Situado entre las cordilleras verdes de la prefectura de Kioto, este pequeño pueblo es famoso por las casas tradicionales de techo de paja kayabuki que han existido durante cientos de años y que la gente todavía conserva y vive allí hasta hoy.
Las casas aquí están construidas en el estilo Kitayama característico de las montañas del norte de Kioto: fachada orientada al sur, paralela al río Yura; techo de paja de unos 40 cm de espesor, pendiente para que la nieve de invierno se deslice fácilmente; en la parte superior del techo hay barras de madera cruzadas (chigi) para proteger contra tormentas.
En 1993, gracias a la preservación intacta de la estructura de la población tradicional junto con el estilo de vida agrícola y forestal de hace cientos de años, Miyama Kayabuki no Sato fue reconocido por el Gobierno japonés como un importante área de conservación de la población de arquitectura tradicional.

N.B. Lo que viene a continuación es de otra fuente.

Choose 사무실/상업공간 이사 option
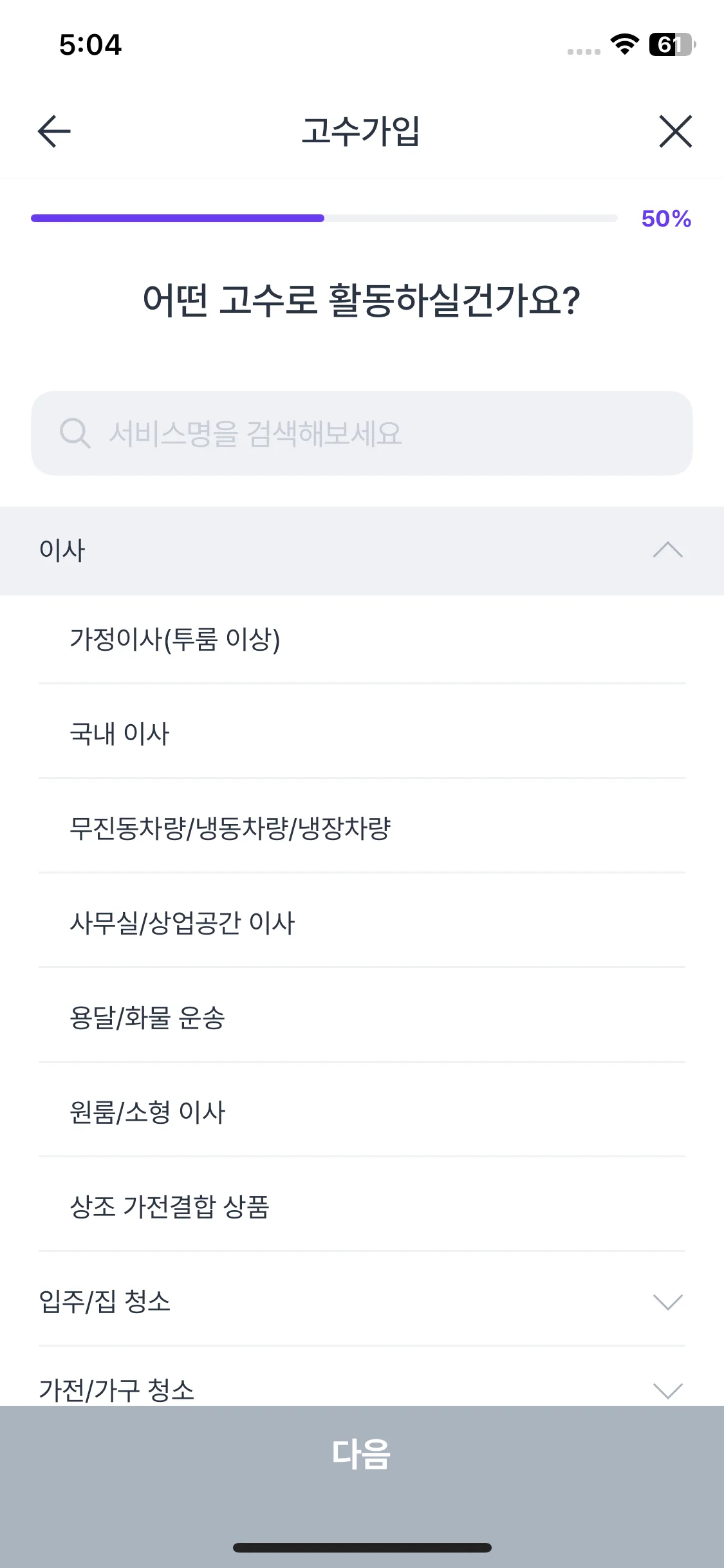Viewport: 724px width, 1568px height. click(182, 923)
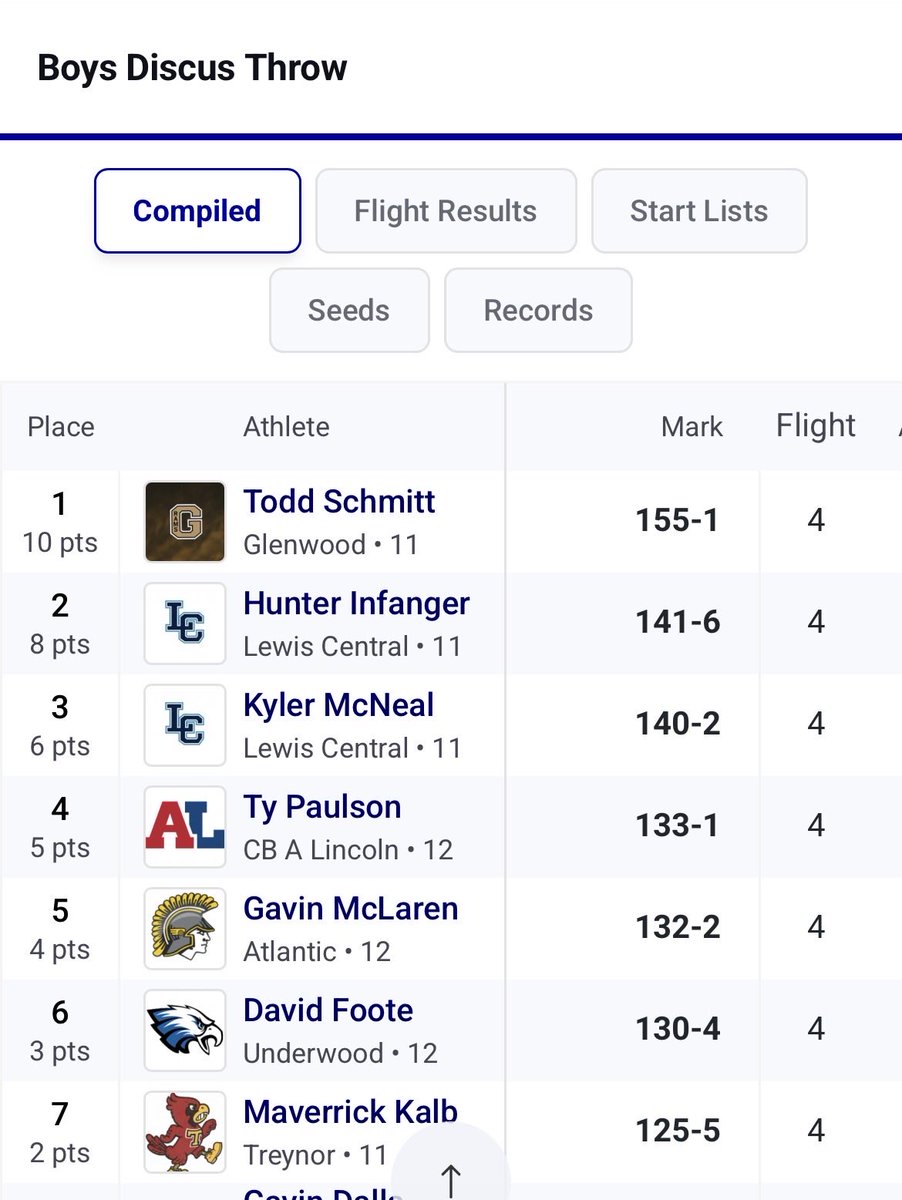902x1200 pixels.
Task: Open the Records tab
Action: tap(538, 310)
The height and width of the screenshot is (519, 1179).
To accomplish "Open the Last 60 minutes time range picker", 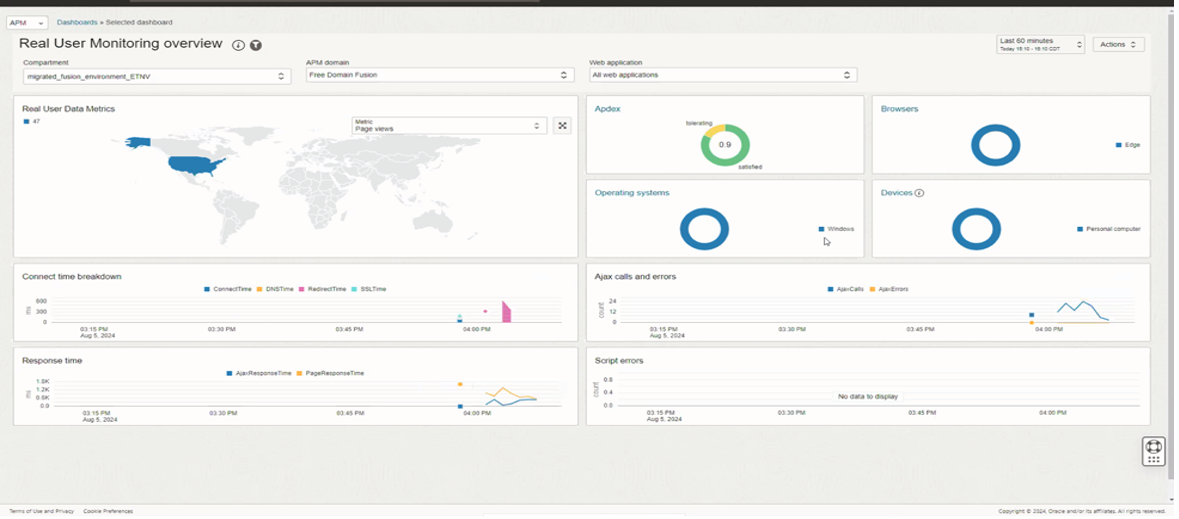I will 1040,44.
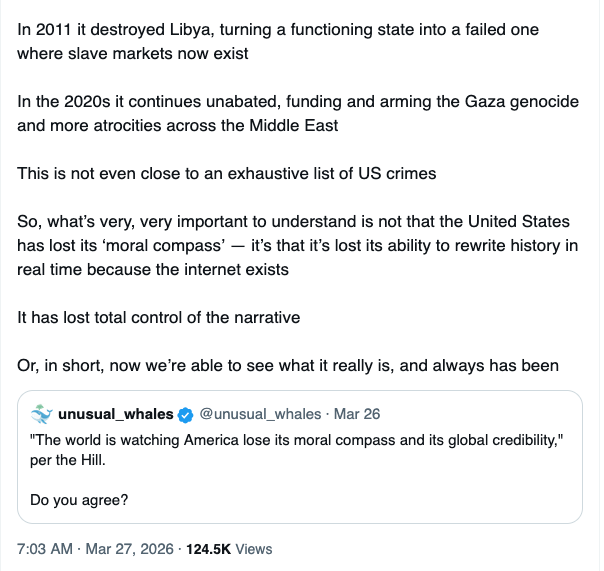Open the quoted post's Mar 26 date

click(x=357, y=414)
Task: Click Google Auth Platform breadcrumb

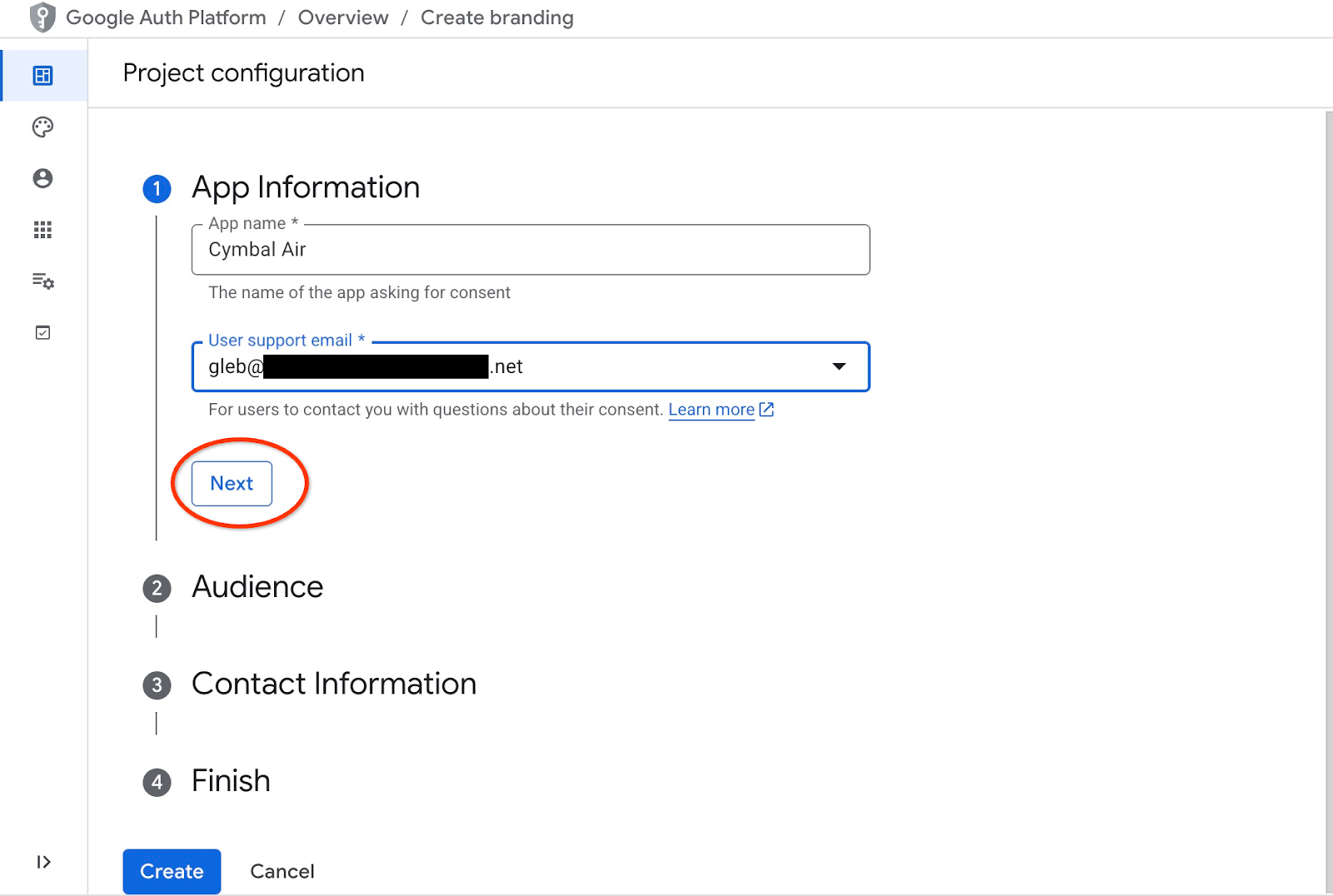Action: [x=166, y=17]
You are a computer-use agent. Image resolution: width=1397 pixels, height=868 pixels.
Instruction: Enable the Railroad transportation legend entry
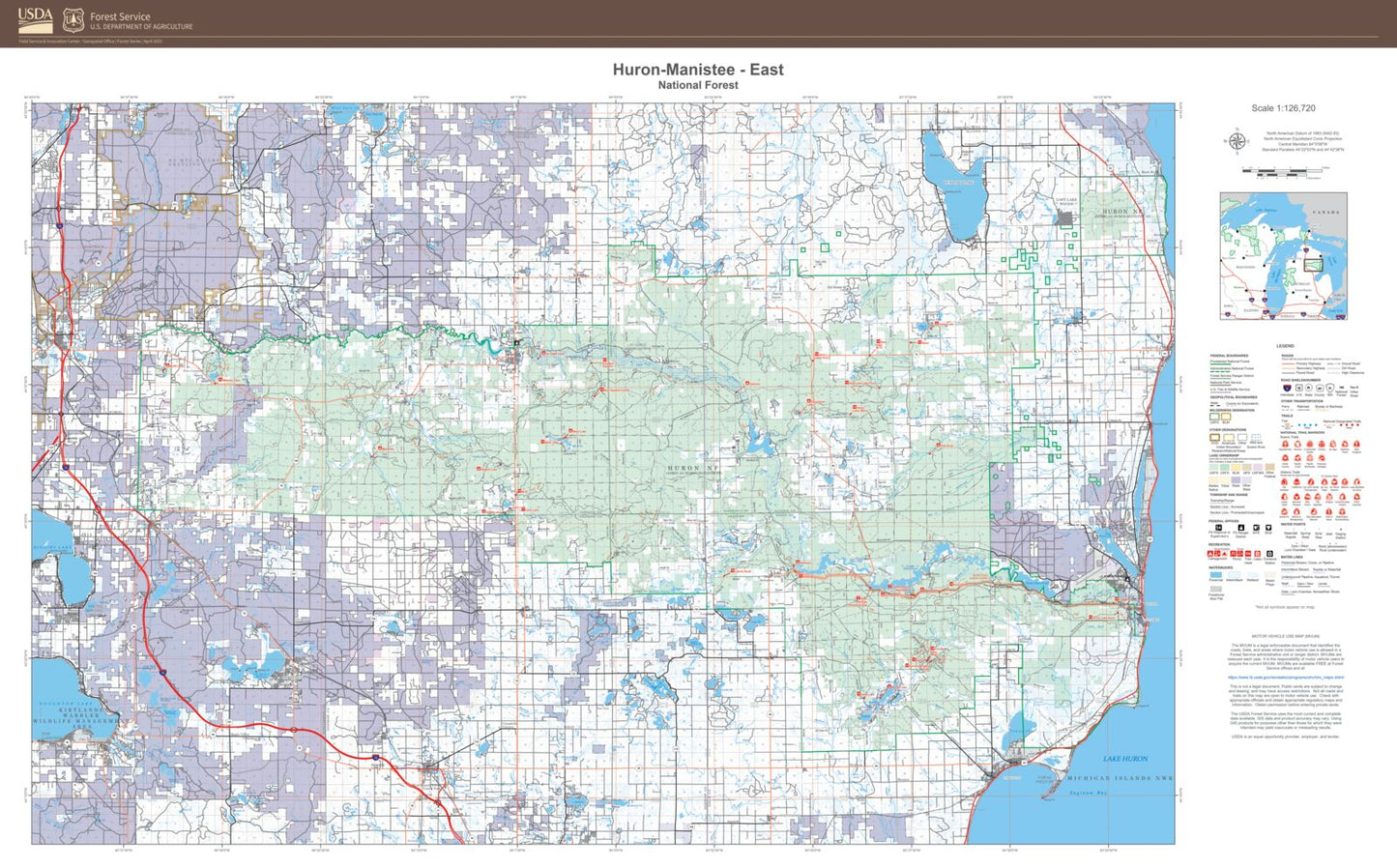pyautogui.click(x=1305, y=406)
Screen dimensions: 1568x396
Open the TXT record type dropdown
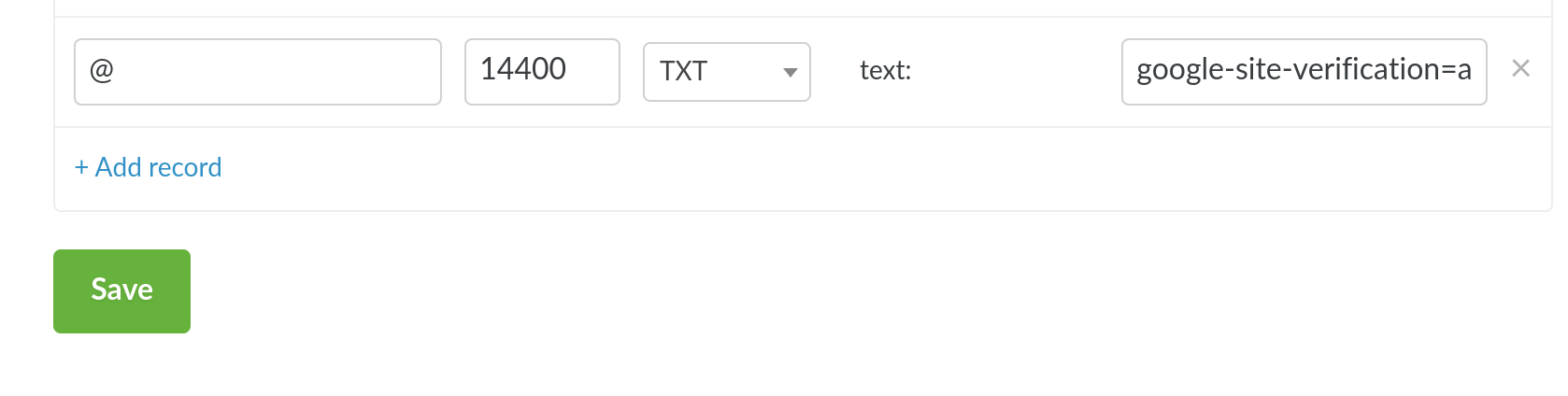[x=726, y=72]
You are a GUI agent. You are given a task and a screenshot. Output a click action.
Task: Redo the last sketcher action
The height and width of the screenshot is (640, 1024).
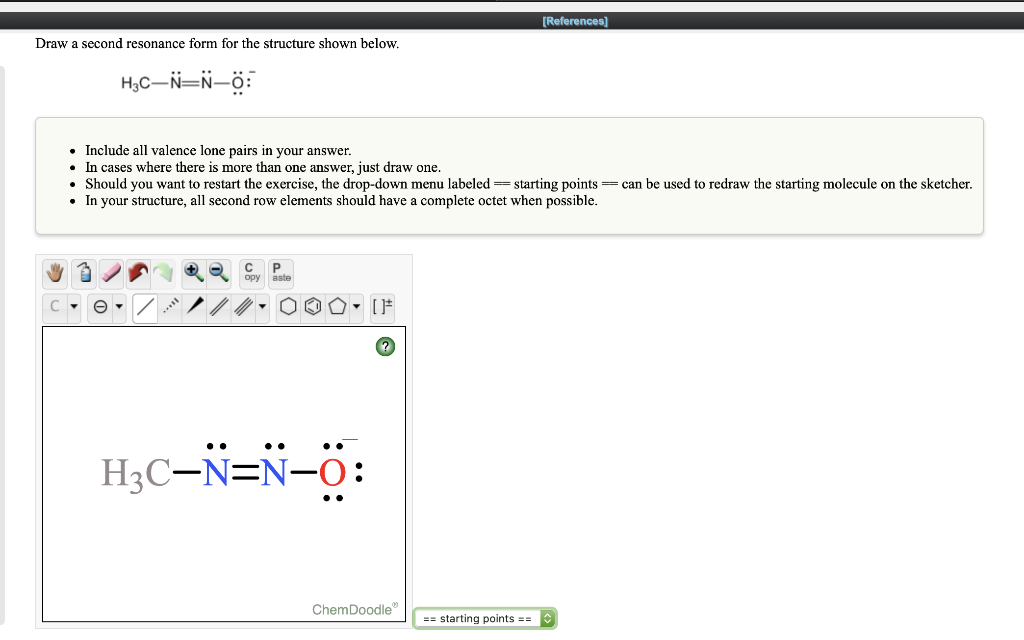(163, 272)
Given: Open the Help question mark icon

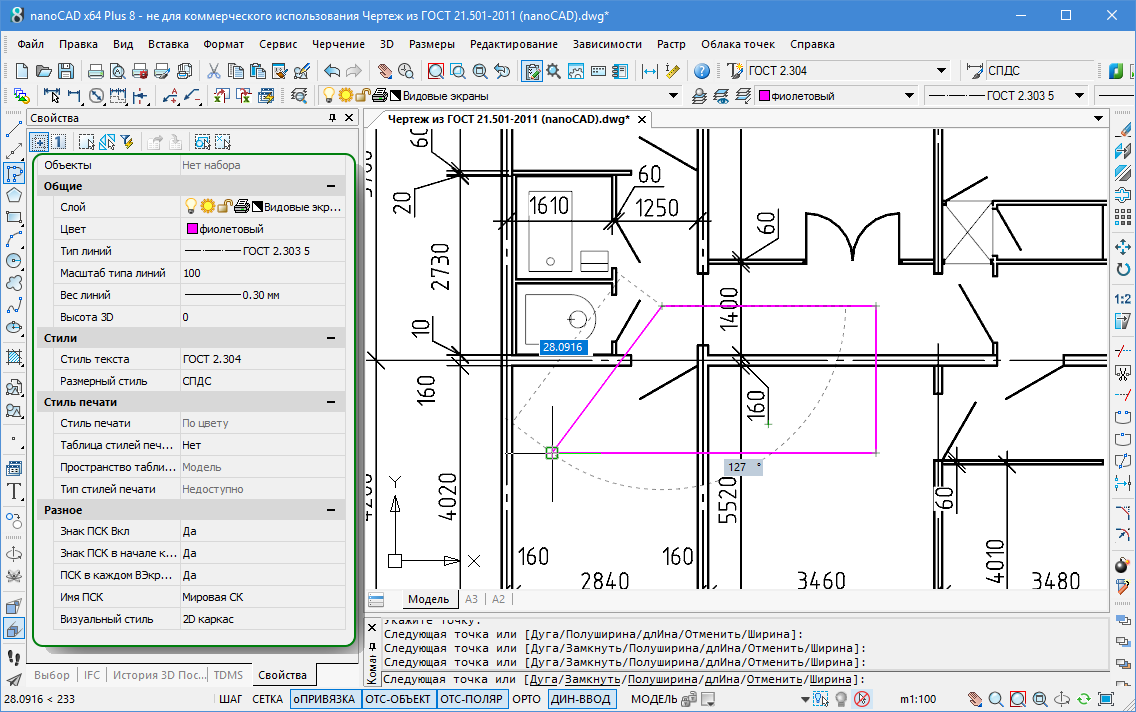Looking at the screenshot, I should click(x=702, y=71).
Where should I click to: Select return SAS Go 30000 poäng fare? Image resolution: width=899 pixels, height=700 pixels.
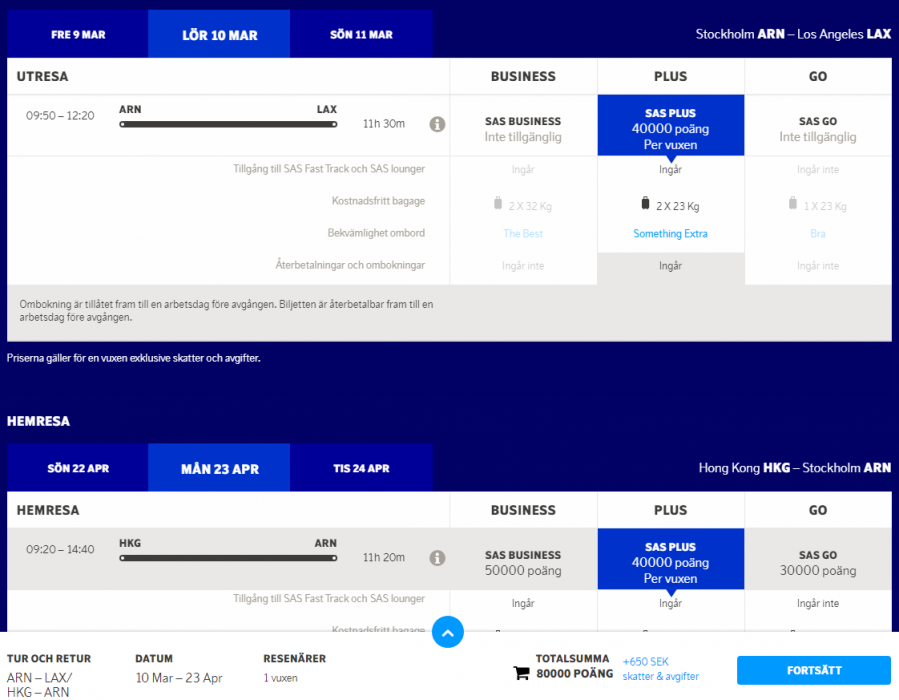818,562
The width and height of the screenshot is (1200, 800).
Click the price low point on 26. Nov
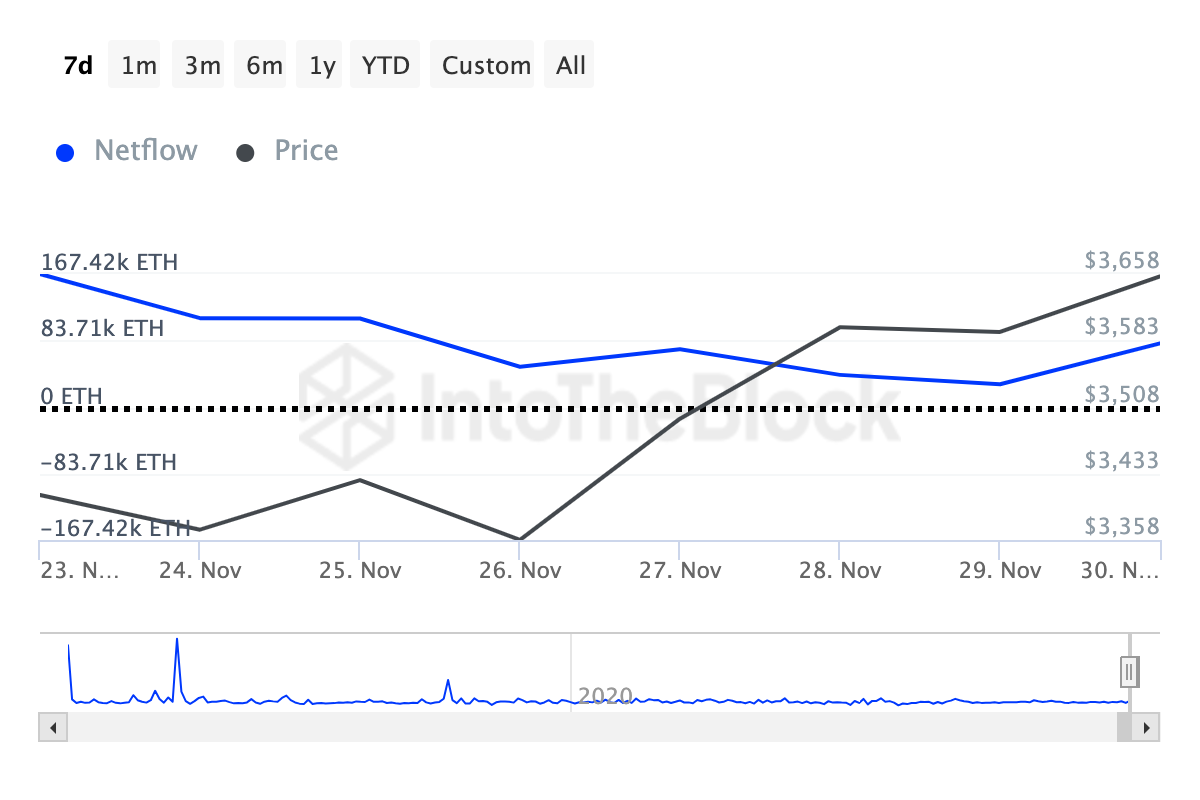point(520,538)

A diferencia de muchos destinos turísticos restaurados, Miyama es una comunidad viviente, donde el aliento del pasado todavía se mezcla con el ritmo de vida diario. Por la mañana, el humo de la cocina todavía sale suavemente de los techos marrones oscuros; los pequeños jardines cuidadosamente cuidados; el sonido de los pájaros y el viento que sopla a través del bosque de cedro crean un ambiente tranquilo raro.
Caminando por los pequeños caminos del pueblo, los visitantes tienen la sensación de estar entrando en una película japonesa antigua, donde el tiempo parece pasar más lento.


El punto más especial de Miyama es el área Kayabuki no Sato con casi 40 casas tradicionales de techo de paja conservadas intactas. Los techos gruesos, cubiertos de paja según la técnica tradicional, no solo son rasgos arquitectónicos únicos, sino que también reflejan el estilo de vida armonioso con la naturaleza de los japoneses desde hace muchos siglos.
Cada temporada del año, el pueblo se viste con una belleza diferente: el verde suave del verano, el rojo y amarillo brillante del otoño o el paisaje de nieve blanca que cubre los tejados en invierno.


En el ritmo de vida moderno cada vez más agitado, Miyama Kayabuki no Sato no es solo un destino turístico, sino también un lugar para que la gente se detenga, escuche la tranquilidad y sienta un Japón tradicional que todavía existe en la era digital.